- The Jester as depicted in Who's Who: The Definitive Directory of the DC Universe #11 (January 1986).

Publication information
- Publisher: Quality Comics DC Comics
- First appearance: Smash Comics #22 (May 1941)
- Created by: Paul Gustavson

In-story information
- Alter ego: Charles "Chuck" Lane
- Team affiliations: All-Star Squadron Freedom Fighters The Arcadians
- Abilities: Olympic-level athlete Brilliant hand-to-hand combatant Skilled detective

= Jester (Quality Comics) =

Superhero in Quality / DC Comics

Jester (Charles "Chuck" Lane) is a character, a Golden Age superhero created by Paul Gustavson and published by Quality Comics.

==Publication history==
The Jester first appeared in Smash Comics #22 (May 1941). Like most of Quality's characters, the Jester was later purchased by DC Comics and incorporated into their universe. Though little used by the company, he appeared in All-Star Squadron #31 and #60 and Starman #46. The character's last Golden Age appearance was in Smash Comics #85 (Oct 1949).

==Fictional character biography==
Rookie cop Chuck Lane learns that he is a direct descendant of a medieval court jester. Because of this, and the fact that he feels he is not doing enough good as a cop alone, he becomes a colorfully costumed adventurer known as the "Jester". The Jester is a comical crime fighter who makes laughing-stocks out of the criminals he fights. He is known to be an unpredictable hero whose eerie laugh and jingling bells are an ominous sign to his enemies. His costume is worn under his police uniform.

According to Jess Nevins' Encyclopedia of Golden Age Superheroes, "most of the Jester's enemies are ordinary humans, but there is the occasional name villain like the stoic gangster Stoneface and the femme fatale Lady Satan".

The Jester becomes a member of both the All-Star Squadron and Uncle Sam's Freedom Fighters. His last recorded mission is in 1952, and sometime after that he gives up being the Jester to become a normal cop again.

In modern times, the aged Lane is the head of The Arcadians, a group of patriotic radicals seeking to "cleanse" America of its "corrupt" governments. To this end, he has his underlings (among whom is his grandson who has taken on the Jester identity) kidnap the Vice President and his wife, with the ransom being the recovering of mystical artifacts by the Freedom Fighters. When government agents track the group's communications to his home, Lane sets off powerful explosives, killing the agents and himself along with them.

• **PROVIDED MATERIAL**:
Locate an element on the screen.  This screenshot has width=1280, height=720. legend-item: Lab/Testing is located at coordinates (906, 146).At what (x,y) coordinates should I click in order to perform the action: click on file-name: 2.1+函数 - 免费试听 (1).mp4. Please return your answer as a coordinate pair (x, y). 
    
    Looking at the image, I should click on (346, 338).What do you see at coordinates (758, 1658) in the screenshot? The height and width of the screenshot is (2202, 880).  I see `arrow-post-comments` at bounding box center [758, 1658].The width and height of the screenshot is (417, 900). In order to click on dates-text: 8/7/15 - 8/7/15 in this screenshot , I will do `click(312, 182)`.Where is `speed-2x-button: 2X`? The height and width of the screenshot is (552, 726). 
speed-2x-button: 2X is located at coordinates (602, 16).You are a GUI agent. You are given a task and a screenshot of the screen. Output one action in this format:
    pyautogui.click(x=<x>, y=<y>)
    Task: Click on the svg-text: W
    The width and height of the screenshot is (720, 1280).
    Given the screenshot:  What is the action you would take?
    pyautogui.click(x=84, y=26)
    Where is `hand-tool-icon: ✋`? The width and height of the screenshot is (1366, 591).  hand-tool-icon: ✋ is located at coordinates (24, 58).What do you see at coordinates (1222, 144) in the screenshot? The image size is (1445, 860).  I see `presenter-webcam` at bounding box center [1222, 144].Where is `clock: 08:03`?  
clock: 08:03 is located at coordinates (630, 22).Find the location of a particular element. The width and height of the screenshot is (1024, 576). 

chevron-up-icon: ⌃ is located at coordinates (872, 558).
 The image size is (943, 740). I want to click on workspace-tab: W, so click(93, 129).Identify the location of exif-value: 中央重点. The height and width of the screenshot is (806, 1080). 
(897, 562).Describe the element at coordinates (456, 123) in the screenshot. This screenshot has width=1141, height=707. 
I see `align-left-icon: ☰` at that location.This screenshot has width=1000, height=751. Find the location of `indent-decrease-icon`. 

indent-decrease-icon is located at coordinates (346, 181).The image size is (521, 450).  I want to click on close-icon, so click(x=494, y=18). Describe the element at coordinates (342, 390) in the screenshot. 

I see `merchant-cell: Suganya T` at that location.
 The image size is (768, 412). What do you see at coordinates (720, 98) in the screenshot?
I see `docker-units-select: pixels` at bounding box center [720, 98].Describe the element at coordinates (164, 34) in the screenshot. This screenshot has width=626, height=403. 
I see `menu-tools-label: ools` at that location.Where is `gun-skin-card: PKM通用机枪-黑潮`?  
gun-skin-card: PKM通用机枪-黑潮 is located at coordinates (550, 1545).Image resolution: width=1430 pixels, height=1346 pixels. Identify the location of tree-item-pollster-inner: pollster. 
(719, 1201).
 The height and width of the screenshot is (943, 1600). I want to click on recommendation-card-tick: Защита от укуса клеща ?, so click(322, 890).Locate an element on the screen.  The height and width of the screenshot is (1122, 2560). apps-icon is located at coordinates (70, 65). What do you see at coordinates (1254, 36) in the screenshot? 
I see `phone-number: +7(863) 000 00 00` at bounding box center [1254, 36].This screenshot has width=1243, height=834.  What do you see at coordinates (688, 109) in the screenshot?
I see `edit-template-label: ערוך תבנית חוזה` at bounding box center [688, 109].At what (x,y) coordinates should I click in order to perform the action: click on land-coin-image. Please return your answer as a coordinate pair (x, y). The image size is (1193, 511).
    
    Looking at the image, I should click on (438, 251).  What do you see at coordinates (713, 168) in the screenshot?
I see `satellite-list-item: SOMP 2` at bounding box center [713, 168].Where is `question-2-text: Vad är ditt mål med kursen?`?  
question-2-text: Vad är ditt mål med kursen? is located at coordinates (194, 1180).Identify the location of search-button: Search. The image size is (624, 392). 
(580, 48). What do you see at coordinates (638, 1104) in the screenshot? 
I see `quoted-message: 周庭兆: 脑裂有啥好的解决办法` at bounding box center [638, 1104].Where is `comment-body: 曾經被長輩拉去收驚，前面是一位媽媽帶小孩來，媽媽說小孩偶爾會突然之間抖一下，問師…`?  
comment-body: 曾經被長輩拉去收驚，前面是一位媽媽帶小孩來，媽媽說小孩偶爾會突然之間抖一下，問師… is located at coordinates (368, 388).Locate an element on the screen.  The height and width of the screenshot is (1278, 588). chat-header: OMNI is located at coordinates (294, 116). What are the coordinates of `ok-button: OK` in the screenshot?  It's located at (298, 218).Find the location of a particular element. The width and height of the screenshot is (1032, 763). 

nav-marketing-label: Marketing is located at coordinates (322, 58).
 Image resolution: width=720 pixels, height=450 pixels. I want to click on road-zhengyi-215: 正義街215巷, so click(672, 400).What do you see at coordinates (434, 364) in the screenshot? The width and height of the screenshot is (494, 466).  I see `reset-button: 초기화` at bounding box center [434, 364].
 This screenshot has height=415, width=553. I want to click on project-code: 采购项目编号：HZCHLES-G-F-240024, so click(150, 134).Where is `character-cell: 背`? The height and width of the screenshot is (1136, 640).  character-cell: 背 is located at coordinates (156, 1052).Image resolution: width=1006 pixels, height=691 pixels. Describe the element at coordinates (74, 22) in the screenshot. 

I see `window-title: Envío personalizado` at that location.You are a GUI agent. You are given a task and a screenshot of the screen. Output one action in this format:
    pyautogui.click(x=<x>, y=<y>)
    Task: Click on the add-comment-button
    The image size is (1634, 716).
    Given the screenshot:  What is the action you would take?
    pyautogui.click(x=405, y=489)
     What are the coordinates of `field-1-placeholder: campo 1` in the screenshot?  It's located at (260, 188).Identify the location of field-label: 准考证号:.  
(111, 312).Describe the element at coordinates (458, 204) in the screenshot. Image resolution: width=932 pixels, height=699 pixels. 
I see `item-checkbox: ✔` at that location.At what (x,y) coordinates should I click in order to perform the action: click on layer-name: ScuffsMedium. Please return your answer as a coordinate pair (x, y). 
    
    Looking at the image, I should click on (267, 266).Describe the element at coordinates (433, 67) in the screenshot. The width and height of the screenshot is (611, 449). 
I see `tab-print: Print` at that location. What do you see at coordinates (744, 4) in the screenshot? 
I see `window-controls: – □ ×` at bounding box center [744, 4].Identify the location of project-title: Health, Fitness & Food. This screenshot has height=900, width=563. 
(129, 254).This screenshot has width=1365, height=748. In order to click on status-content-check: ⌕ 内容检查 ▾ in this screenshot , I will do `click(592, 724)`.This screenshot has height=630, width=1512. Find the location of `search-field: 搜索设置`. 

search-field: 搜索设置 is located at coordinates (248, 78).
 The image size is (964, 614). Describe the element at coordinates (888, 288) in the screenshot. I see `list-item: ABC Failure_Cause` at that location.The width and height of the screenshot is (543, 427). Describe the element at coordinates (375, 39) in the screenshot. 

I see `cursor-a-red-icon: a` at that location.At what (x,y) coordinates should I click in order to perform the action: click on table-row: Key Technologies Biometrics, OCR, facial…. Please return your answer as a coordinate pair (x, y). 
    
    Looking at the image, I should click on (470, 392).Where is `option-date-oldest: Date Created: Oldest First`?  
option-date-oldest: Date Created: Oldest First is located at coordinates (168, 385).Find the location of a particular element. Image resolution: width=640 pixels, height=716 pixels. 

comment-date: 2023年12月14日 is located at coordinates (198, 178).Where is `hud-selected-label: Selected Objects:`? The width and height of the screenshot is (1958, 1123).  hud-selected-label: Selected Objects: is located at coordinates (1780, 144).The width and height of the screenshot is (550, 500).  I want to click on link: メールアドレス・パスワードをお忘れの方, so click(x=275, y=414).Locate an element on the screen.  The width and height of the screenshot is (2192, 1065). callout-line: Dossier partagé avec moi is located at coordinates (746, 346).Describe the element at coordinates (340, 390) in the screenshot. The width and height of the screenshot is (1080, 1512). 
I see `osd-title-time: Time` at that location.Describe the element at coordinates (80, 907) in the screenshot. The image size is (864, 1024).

• **WORK INSTRUCTION 1**: From the "Publication history" section of the Jester article, list every comic book issue named as one in which the character appeared.
• **WORK INSTRUCTION 2**: According to the Jester article, where does the Jester wear his costume?

• **TASK RESULT 1**:
- Smash Comics #22 (May 1941)
- All-Star Squadron #31
- All-Star Squadron #60
- Starman #46
- Smash Comics #85 (Oct 1949)

• **TASK RESULT 2**: Under his police uniform.